*** RECORDS SHOWN Section Begins ***

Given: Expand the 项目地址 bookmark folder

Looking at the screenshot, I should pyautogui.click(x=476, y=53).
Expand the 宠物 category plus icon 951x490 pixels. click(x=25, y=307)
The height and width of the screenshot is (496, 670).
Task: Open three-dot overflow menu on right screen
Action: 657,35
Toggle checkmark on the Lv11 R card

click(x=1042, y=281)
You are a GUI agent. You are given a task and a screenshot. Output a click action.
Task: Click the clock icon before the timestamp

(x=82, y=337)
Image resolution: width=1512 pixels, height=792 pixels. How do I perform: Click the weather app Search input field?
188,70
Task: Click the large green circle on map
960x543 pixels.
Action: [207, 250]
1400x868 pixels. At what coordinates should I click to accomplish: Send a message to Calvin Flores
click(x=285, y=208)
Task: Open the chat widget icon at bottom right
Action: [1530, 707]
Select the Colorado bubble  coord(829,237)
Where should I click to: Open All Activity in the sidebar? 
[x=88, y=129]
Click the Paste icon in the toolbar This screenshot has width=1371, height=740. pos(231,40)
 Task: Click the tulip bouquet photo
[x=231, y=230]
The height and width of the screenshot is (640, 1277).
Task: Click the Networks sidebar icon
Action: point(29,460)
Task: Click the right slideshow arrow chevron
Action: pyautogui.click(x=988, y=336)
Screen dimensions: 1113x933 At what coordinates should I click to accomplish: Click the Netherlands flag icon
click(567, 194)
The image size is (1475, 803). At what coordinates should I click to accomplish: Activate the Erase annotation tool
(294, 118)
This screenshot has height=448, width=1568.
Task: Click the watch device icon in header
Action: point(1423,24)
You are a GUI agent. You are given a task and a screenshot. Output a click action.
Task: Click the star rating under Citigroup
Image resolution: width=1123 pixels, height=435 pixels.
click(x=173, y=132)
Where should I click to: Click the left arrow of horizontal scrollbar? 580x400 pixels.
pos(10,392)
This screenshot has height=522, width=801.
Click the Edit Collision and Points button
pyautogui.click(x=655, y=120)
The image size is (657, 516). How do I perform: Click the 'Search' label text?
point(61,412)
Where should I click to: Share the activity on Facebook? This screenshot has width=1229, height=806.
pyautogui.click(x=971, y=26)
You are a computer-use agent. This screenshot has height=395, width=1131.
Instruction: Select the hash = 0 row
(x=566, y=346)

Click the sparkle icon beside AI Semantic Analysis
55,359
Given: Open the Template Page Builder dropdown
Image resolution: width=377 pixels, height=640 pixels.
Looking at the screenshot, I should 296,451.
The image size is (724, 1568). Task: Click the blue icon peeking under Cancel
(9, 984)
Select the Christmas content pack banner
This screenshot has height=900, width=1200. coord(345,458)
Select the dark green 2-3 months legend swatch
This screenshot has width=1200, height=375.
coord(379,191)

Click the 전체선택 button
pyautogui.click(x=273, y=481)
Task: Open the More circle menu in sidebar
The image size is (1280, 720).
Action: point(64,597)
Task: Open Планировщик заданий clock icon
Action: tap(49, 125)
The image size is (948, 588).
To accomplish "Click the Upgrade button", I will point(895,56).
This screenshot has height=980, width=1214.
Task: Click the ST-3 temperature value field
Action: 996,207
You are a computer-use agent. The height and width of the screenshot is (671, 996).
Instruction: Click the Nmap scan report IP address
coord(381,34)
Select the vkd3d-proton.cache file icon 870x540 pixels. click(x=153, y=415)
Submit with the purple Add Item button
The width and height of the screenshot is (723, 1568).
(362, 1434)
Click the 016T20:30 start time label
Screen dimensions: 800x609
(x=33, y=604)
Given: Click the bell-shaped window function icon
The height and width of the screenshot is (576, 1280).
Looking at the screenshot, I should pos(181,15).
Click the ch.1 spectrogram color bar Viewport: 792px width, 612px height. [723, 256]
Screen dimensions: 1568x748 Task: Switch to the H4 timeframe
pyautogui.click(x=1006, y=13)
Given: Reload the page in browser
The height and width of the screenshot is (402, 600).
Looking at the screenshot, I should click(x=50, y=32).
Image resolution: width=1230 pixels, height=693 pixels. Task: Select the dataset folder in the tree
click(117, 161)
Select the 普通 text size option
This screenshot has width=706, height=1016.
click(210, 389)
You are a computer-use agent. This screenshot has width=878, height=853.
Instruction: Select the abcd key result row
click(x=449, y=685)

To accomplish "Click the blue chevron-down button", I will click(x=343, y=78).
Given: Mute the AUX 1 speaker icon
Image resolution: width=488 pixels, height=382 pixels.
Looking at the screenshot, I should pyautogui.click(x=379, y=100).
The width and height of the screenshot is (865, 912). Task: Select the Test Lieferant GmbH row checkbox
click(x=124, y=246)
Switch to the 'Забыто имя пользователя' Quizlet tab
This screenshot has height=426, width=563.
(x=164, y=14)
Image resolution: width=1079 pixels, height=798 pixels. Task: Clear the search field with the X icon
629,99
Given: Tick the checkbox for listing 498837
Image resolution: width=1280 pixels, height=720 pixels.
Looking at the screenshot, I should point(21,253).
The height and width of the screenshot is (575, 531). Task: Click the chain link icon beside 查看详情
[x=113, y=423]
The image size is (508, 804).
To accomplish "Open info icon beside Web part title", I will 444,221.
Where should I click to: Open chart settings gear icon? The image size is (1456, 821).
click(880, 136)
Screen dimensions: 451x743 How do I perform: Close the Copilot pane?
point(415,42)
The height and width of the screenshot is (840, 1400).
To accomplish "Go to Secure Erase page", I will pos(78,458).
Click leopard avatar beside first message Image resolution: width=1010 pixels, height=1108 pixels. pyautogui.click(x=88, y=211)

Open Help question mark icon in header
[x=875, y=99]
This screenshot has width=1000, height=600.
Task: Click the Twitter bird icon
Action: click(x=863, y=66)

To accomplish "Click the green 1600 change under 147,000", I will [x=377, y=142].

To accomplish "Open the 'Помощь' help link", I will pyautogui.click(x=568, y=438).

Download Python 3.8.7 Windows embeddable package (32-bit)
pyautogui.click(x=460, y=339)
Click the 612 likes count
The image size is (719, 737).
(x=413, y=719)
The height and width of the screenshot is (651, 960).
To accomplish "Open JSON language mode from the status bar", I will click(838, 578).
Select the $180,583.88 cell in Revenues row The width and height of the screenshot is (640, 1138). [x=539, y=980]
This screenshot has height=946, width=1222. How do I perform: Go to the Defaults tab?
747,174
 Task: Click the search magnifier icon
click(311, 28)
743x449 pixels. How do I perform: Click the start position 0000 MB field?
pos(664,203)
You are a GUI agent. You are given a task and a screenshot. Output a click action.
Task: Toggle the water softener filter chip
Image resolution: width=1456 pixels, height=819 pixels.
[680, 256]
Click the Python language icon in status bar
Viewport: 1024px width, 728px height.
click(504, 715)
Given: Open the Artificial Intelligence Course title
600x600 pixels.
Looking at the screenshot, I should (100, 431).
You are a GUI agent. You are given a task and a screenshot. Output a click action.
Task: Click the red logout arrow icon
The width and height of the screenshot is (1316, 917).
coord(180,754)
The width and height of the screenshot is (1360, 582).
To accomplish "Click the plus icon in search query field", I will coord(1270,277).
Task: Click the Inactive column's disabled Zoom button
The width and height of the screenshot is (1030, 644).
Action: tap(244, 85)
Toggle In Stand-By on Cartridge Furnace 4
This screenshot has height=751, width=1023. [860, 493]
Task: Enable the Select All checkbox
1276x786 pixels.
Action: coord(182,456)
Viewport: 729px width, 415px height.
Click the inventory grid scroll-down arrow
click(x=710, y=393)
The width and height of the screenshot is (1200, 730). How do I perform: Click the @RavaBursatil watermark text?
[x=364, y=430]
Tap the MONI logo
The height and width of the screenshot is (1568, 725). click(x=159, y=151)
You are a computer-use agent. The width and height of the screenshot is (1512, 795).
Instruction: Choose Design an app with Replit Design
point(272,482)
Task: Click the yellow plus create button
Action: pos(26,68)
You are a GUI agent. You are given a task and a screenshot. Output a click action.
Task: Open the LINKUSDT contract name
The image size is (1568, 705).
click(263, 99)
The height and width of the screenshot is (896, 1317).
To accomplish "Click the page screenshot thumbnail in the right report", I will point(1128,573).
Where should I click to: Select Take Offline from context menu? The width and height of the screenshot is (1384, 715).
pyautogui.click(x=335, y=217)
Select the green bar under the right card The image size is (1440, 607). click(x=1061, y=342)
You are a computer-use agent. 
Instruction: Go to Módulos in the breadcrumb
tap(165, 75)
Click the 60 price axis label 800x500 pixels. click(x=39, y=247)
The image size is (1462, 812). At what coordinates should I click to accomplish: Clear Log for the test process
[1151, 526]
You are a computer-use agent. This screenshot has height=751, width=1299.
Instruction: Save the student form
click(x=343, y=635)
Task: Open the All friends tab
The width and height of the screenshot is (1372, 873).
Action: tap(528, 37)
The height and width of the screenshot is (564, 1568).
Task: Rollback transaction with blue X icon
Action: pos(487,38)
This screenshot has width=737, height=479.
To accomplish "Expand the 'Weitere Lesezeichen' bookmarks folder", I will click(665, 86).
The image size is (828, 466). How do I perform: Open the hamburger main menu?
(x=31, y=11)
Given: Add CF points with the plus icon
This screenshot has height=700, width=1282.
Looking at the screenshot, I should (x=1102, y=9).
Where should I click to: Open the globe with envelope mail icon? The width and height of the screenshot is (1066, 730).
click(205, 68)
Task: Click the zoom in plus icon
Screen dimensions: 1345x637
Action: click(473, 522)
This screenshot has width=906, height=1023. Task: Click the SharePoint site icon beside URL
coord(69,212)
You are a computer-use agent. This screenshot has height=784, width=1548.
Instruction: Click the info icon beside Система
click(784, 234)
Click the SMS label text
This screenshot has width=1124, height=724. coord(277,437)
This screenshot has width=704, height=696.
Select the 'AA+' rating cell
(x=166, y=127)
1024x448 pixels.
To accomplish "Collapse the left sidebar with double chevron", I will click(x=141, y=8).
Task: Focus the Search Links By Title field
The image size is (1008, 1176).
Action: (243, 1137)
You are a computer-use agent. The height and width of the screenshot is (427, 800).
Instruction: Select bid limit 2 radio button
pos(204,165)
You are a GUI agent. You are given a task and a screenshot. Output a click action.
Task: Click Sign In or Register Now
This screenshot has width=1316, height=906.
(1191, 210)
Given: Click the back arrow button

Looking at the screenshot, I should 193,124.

*** RECORDS SHOWN Section Ends ***

▶ _AIM OF THE TASK_: In the entries above, one line contains "Task: Click the star rating under Citigroup" and another contains "has height=395, width=1131.". Reproduce exactly those two lines and the lines between them, nothing else.

▶ _RESPONSE BELOW_:
Task: Click the star rating under Citigroup
Image resolution: width=1123 pixels, height=435 pixels.
click(x=173, y=132)
Where should I click to: Click the left arrow of horizontal scrollbar? 580x400 pixels.
pos(10,392)
This screenshot has height=522, width=801.
Click the Edit Collision and Points button
pyautogui.click(x=655, y=120)
The image size is (657, 516). How do I perform: Click the 'Search' label text?
point(61,412)
Where should I click to: Share the activity on Facebook? This screenshot has width=1229, height=806.
pyautogui.click(x=971, y=26)
You are a computer-use agent. This screenshot has height=395, width=1131.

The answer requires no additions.